Last option, huh? Why would you say such thing? Even though you don't have feelings, maybe there is someone who has them. Tons of them. The feelings that piled up that every one of them looks similar. Love looks like hate, and hate is kind of related to kindness. That's how messy they are in my soul. Did you have to bring it up and throw at my face? Don't you think I always think about how I am the lowest? I even expected that that freaking sord would never choose and turn into ashes, instead of choosing the last, insignificant, loneliest, and the most pathetic elf. The elf who even couldn't protect the most important elf to him. How can I even defeat that witch? I mean, I cannot see her because my head always looks at the ground. Always bowed. Always. That absurd and creepy head are too afraid to raise again. What if my mom never died and waiting for me to look at her?! She would show her disappointed face that would kill me in seconds. What kind of mother want to her son as lowest elf?! Is there more cursed title other than "the last wielder of the wish sword". You get the sword last not because you deserve it, but you are the... "last" option. 

 Aeren's thought that messy at that time. He left the room and leave the girl alone. He came and sat on the sofa in front of fireplace. He sat there for hours while trying to come up with a plan to defeat Aradia. He imagined all the ways he could defeat her. Only one way seemed realistic and not quite impossible: using the wish sword. If he managed to wish for a weapon that can hurt the evil witch, it might make his fight way easier. 

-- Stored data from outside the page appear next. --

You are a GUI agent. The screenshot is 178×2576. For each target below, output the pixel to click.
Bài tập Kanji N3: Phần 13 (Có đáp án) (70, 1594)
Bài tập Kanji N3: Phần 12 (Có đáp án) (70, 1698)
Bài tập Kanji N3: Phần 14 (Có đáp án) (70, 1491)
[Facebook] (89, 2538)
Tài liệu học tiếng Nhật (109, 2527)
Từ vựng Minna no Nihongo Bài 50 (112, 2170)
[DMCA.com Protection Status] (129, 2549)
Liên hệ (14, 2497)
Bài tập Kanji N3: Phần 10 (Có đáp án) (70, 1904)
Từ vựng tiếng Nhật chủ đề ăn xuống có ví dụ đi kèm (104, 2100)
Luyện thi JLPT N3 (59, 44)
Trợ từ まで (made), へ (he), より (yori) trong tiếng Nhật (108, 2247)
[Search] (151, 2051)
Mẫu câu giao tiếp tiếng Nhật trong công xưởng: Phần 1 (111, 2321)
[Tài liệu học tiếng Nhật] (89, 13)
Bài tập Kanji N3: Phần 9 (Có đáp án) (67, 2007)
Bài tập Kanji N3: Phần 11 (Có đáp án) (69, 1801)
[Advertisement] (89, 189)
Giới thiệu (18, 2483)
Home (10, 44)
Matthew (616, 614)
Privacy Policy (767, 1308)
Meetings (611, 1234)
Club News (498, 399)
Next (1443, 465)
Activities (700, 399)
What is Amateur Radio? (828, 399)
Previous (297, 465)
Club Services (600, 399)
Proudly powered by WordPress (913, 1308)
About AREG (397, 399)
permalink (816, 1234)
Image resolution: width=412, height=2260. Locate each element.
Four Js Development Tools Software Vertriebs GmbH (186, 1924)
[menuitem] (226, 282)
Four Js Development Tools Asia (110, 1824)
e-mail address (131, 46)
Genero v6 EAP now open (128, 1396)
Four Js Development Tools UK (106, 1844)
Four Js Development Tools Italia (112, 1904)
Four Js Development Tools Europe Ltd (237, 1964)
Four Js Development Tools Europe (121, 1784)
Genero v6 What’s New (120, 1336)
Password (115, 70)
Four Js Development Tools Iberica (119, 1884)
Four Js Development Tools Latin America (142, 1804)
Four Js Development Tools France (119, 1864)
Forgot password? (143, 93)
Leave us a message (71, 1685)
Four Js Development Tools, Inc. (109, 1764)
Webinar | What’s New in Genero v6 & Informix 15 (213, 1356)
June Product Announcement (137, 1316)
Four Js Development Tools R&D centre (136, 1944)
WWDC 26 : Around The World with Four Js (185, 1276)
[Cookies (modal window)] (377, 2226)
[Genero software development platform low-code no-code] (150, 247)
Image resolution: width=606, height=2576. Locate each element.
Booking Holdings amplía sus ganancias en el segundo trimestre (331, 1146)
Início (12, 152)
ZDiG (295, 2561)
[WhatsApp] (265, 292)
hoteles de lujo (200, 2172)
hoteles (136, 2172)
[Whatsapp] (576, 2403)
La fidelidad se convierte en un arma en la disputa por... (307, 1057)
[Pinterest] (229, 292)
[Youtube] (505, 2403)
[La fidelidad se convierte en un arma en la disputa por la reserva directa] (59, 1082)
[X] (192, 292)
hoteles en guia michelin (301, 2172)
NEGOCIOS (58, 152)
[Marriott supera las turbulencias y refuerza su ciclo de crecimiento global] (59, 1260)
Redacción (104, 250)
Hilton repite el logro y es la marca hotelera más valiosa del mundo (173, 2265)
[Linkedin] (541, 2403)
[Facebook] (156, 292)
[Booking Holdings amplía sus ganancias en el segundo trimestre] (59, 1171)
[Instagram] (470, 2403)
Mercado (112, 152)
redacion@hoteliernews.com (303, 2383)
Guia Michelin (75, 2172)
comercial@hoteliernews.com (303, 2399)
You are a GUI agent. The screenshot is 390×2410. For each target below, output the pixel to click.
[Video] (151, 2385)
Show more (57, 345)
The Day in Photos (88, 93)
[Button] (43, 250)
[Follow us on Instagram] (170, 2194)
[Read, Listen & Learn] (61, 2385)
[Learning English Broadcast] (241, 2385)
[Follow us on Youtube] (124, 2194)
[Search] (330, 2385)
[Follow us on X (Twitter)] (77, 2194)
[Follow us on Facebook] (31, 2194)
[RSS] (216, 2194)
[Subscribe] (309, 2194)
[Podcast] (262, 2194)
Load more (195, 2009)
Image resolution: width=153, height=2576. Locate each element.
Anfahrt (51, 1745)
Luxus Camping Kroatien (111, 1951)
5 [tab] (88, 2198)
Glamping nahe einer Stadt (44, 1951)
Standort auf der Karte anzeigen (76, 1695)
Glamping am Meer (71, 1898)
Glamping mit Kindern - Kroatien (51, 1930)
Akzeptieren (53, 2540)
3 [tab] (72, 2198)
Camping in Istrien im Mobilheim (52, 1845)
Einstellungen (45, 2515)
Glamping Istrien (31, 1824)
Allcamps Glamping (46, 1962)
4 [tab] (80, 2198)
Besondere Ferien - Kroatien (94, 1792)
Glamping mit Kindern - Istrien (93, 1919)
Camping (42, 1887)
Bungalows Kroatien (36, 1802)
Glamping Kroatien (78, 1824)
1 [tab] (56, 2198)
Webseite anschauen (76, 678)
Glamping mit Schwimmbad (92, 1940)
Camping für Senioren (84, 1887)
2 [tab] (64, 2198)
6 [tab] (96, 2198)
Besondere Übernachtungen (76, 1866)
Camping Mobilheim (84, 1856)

 But when Aeren tried to take out the sword from his soul, he hands started tremble. He was afraid what will happen when he holds the sword. Will the same thing come out when he held it last time? Will that sword tell him one more time again that he is an unworthy coward? Will his mother be looking at him with those eyes? 

 He started to hit his right hand with his left hand. He was screaming inside him: "Why? Why don't you just stop trembling? Why are you acting like an innocent? How dare you to tremble, you worthless scum?!". He didn't stop until blood came out of his nails. Again, holding his hand, he was looking at the floor. A drop of water fell on the floor. It was unstoppable patter of tears. "Acting like an innocent is the best you could do? Why can't I just atone my sins simply? Was my doing that little that I'm just living without any suffering or pain?" thought he. 

 Around the noon, the girl woke up and left the room. She found Aeren inside the empty fireplace. "At least lit a fire," said she. He was all dirty because of the ashes, yet he was not moving from there, holding his knees. She looked at his completely red eyes. "It's not a good time for regrets, so stop hurting yourself. Come out here. We should prepare things for our leaving." 

 "I can't get the wish sword out of me. I tried, but I couldn't summon it" said Aeren. "Sorry for disappointing you. I can't be any of help. I mean you can't even be disappointed, huh?" he laughed as he said that. As he was laughing at himself for being pathetic, which was true. "I'm sorry. I'm at fault again when I thought I could finally find a way to... to... to forgive myself." 

 "You cannot summon the sword because you mind haven't declared what you wish most and honestly yet," said the girl. "It's the way of your thinking about yourself that stops you from doing it." 

 "What does that mean exactly?" he loosened his knees from his arms and asked while still looking down, seeing nothing but ashes. 

 "That means there's another feeling, the more honest one. But you cannot accept it, for it seems too good to be true." 

 He stared at her for a minute and said: "There's no way. It's impossible for me to have this feeling. I'm not worthy of it." 

 "You realized it yourself, huh? You can be 'kind', Aeren." 

 "No, I can't" 

 "There's goodness inside of you"

 "Of course, there isn't" cried from inside of the fireplace. "All the things I've done was no more than being a problem. I couldn't give back anything. I even couldn't save the most important person in my life. How can I say that I've kindness in when... when... when there's nothing." 

 "You don't have to be a kind person to be kind. All it takes the desire that lives inside you. You're just thinking too much."